[BEGIN SOURCE EXCERPT]
What is the Healthy Universities/Campuses Approach?

Another model being used extensively internationally, and particularly in the UK is the World Health Organization’s (WHO) Healthy Universities / Campuses model. A Healthy University aspires to create a learning environment and organizational culture that enhances the health, wellbeing and sustainability of its community, and enables people to achieve their full potential. Key to becoming a healthy university is an understanding of the whole system approach, which recognizes the interrelationships and interconnectedness of different elements of the university system, and emphasizes the importance of the interactions between people, their behaviours and their environment. This approach is very similar to the CACUSS Systemic Approach.

Universities work within national and institutional frameworks, using a number of, procedures, reviews and audits to engage in strategic planning and policy development and implementation. If commitment to health and wellbeing is to be secured, it will be important to engage with and influence these processes. In the University context, details are provided of the national framework within which universities work together with examples of institutional procedures that can be utilized to:

  • Raise the profile of health and wellbeing of students, staff and the community
  • Integrate health and wellbeing within the university policies and procedures
  • Support sustainable changes that will embed the university on local and global communities.

The UK Healthy Universities toolkit contains many valuable resources to support higher education setting in their efforts to plan and implement a healthy community’s model.

Who uses this approach?

As a “whole campus” approach, it is intended that all departments play a role. However, to drive the approach, it is recommended that the work be led internally and externally by a health promotion team, where ever appropriate. The most logical place for such a team would be a campus’s health and counselling or student service offices. Buy in from the leadership within the health or counselling service would also be required to strategically position the work with the broader goals and objectives of the university or college.

Best practices of this model on Ontario or Canadian campuses?

The Healthy Campus Community (HCC) initiative at Simon Fraser University (SFU) was launched in early 2012 with the intention of taking a systemic, campus wide approach to enhance health and well-being. The initiative links health with learning and student satisfaction, and therefore integrates health into the core business of higher education. The initiative draws heavily on healthy settings literature, and emphasizes the need to work collaboratively and strategically in creating campus environments that support well-being. The initiative is evidence based, and a number of diverse areas for action were identified through a literature review, including a review of best practices in workplaces, elementary and secondary school settings that could be adapted and expanded to the higher education context. Read more on SFU’s Health Campus Community website or the following resources:

Benefits, Challenges and Considerations

Benefits:

  • Establish broader institutional processes, policies and learning environments that support student well-being in a broad, holistic and positive way.
  • Increase potential for student retention, learning, academic achievement as well as worker productivity, retention and motivation.
  • Emphasize the importance of moving beyond a health education model of health promotion, to understanding how systemic changes within our campus setting can positively impact health and well-being.

Challenges:

  • This approach could require ideological and systemic shift from individual health education and treatment towards systemic approach to health promotion. This requires hours of advocacy, research, and planning to shift departmental culture, policies and processes.
  • During the planning and implementation stages, additional staff may be required.
  • Engagement of diverse faculty, administration and community members in the process.
  • Evaluation and ensuring the approach is based on evidence.
[END SOURCE EXCERPT]
[BEGIN LISTING]
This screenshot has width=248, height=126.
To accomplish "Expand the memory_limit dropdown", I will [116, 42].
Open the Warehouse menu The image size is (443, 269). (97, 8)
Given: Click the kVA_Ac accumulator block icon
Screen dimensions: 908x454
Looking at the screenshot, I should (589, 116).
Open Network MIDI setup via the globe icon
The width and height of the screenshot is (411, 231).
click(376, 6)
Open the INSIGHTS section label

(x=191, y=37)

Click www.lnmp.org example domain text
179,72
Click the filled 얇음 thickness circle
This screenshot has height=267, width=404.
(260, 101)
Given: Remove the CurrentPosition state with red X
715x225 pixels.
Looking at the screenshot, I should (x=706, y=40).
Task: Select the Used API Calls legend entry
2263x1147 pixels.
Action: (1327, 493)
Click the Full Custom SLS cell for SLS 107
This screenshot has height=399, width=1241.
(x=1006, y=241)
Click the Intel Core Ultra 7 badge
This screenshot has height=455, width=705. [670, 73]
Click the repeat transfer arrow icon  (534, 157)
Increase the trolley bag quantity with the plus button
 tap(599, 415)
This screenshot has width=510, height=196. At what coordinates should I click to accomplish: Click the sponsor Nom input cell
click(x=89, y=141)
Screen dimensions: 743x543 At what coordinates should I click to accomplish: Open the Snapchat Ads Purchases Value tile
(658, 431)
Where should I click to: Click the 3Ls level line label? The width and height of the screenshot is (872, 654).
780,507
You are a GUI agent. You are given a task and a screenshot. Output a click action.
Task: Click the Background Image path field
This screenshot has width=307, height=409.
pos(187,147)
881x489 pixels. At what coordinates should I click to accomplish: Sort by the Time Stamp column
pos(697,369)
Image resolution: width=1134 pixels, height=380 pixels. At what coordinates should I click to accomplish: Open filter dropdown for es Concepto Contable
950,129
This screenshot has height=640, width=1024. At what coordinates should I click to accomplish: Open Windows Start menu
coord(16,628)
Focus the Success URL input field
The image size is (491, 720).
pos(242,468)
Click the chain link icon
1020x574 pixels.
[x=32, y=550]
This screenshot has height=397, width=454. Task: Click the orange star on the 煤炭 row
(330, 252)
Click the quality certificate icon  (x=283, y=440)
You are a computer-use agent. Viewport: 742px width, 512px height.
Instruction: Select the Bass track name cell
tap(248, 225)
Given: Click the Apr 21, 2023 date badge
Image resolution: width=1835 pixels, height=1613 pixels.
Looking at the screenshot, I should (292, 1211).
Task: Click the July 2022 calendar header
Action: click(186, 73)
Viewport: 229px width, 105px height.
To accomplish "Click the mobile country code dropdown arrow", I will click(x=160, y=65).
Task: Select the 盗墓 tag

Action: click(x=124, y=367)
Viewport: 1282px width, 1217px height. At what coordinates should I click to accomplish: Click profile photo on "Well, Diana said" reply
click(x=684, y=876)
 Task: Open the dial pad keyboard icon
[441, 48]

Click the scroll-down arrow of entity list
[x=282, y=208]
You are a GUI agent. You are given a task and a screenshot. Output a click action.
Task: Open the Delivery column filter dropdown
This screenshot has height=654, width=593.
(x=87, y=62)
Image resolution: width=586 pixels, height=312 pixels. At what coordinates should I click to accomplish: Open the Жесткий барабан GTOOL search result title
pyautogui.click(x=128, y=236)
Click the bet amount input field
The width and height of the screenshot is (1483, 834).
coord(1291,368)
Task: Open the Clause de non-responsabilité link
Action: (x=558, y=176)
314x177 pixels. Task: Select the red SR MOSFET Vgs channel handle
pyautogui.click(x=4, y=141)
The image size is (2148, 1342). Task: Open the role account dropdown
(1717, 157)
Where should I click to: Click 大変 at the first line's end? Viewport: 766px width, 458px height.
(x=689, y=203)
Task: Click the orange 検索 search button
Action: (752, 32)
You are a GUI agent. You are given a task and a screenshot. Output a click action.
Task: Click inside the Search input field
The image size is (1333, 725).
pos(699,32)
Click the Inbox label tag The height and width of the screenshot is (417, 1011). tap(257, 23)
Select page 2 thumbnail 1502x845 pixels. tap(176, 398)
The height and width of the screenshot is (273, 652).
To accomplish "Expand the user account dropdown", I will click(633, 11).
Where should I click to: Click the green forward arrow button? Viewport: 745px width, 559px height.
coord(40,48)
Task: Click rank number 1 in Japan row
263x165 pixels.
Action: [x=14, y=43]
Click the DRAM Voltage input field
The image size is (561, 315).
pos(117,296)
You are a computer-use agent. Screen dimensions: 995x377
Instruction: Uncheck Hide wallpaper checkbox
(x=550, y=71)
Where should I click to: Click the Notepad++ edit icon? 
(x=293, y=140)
[END LISTING]
◆ **DIRECTIVES**
A) Answer these questions about the Healthy Universities excerpt:
(i) Whose Healthy Universities / Campuses model does the excerpt describe?
(ii) When was the Healthy Campus Community initiative at Simon Fraser University launched?
(iii) According to the challenges, what may be required during the planning and implementation stages?
B) Lay out the listing as a Markdown table with the columns Row and Listing line, starting with the line that contains "Click the Intel Core Ultra 7 badge" and going on through the line that contains "pos(697,369)". Include both of those lines, and leave out blank lines.

◆ **SOLVED TASKS**
A)
(i) The World Health Organization's (WHO).
(ii) In early 2012.
(iii) Additional staff.

B)
| Row | Listing line |
|---|---|
| 1 | Click the Intel Core Ultra 7 badge |
| 2 | This screenshot has height=455, width=705. [670, 73] |
| 3 | Click the repeat transfer arrow icon  (534, 157) |
| 4 | Increase the trolley bag quantity with the plus button |
| 5 |  tap(599, 415) |
| 6 | This screenshot has width=510, height=196. At what coordinates should I click to accomplish: Click the sponsor Nom input cell |
| 7 | click(x=89, y=141) |
| 8 | Screen dimensions: 743x543 At what coordinates should I click to accomplish: Open the Snapchat Ads Purchases Value tile |
| 9 | (658, 431) |
| 10 | Where should I click to: Click the 3Ls level line label? The width and height of the screenshot is (872, 654). |
| 11 | 780,507 |
| 12 | You are a GUI agent. You are given a task and a screenshot. Output a click action. |
| 13 | Task: Click the Background Image path field |
| 14 | This screenshot has width=307, height=409. |
| 15 | pos(187,147) |
| 16 | 881x489 pixels. At what coordinates should I click to accomplish: Sort by the Time Stamp column |
| 17 | pos(697,369) |